Article de dossier/point sur

Devenir propriétaire pour échapper aux discriminations ?

Socio-anthropologue, professeure des universités, université de Rouen, DYSOLAB, fellow de l’Institut Convergences Migrations
Sociologue, chargée de recherche au CNRS, université de Tours, CITERES, fellow de l’Institut Convergences Migrations
Associate Professor en Sociologie, York University, Glendon Campus

Être propriétaire de son logement ou chercher à le devenir représente un des marqueurs de l’ascension sociale : la constitution d’un patrimoine, le statut résidentiel valorisé, accentuent la distance avec les classes populaires.
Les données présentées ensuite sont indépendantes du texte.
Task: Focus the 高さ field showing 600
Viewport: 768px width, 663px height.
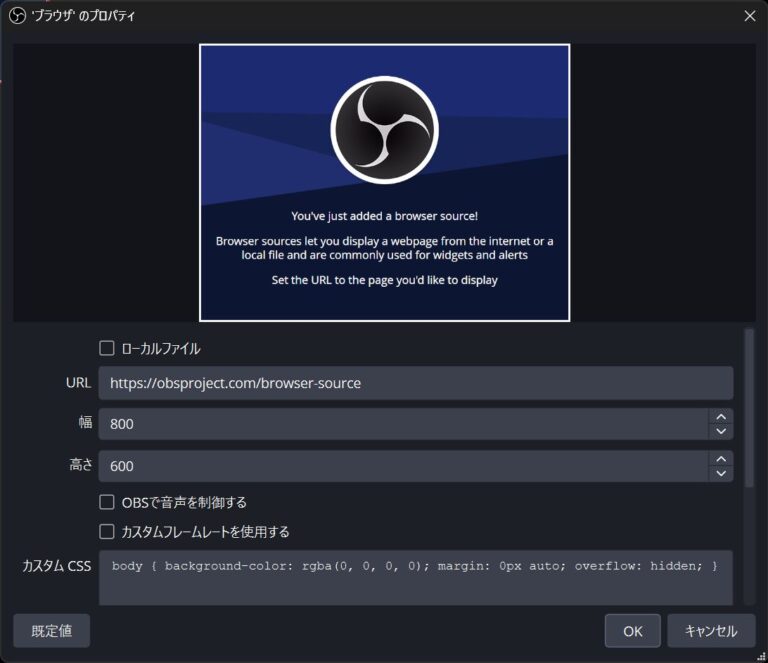Action: coord(400,466)
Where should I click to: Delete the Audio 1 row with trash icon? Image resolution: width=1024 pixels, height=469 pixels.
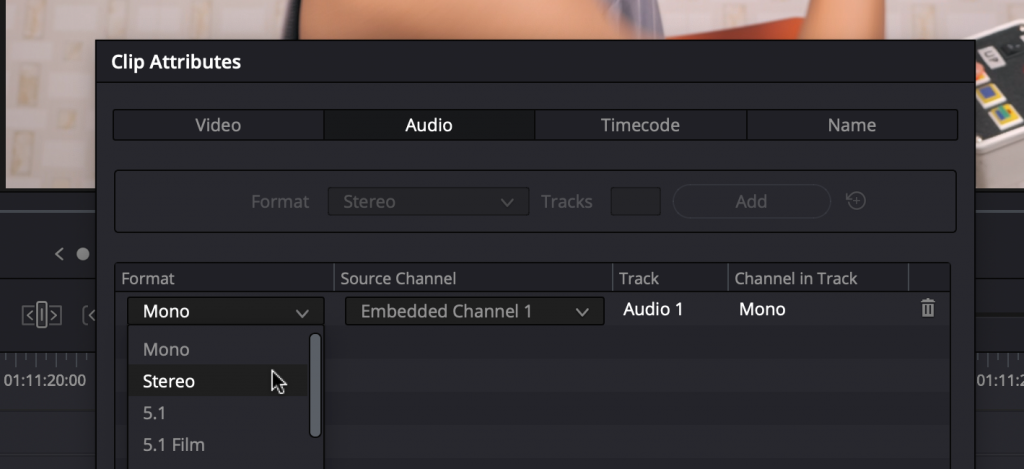click(x=927, y=309)
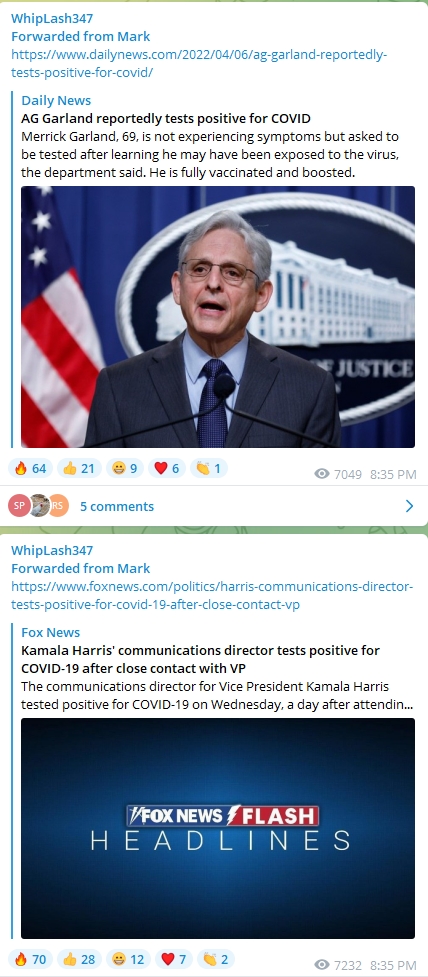Click the clapping reaction showing 2
The image size is (428, 977).
(x=216, y=959)
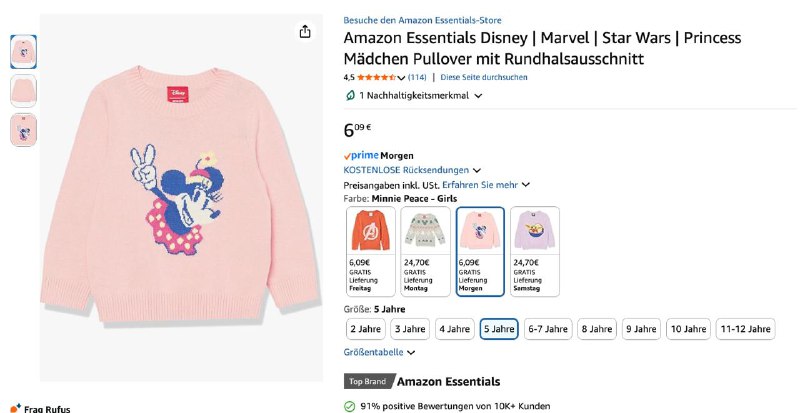The width and height of the screenshot is (800, 413).
Task: Open the Größentabelle expander
Action: point(411,352)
Pour les immigrés, l’accession à la propriété dans le pays d’installation est de surcroît associée à l’idée d’une « intégration réussie ». En France, près d’un tiers des immigrés sont propriétaires, une proportion stable depuis 30 ans. Pourtant, la figure du migrant propriétaire est quasiment absente de la sociologie urbaine et de celle des migrations, à l’exception de quelques travaux importants dans les années 1990, mais méconnus, portant sur des groupes immigrés spécifiques (congolais, algériens, marocains). Elle apparaît parfois au détour de monographies sur des quartiers spécifiques. En rupture avec le profil de l’immigré non qualifié, le phénomène semble indiquer la consolidation de positions sociales que l’on pourrait associer à grands traits aux classes moyennes, puisque devenir propriétaire suppose de mobiliser certaines ressources sociales, techniques, économiques et administratives. L’accession à la propriété est-elle le marqueur de la progression d’une nouvelle classe moyenne issue de l’immigration ? Observer les conditions dans lesquelles les personnes immigrées sont devenues propriétaires invite à poser un regard critique sur ce phénomène.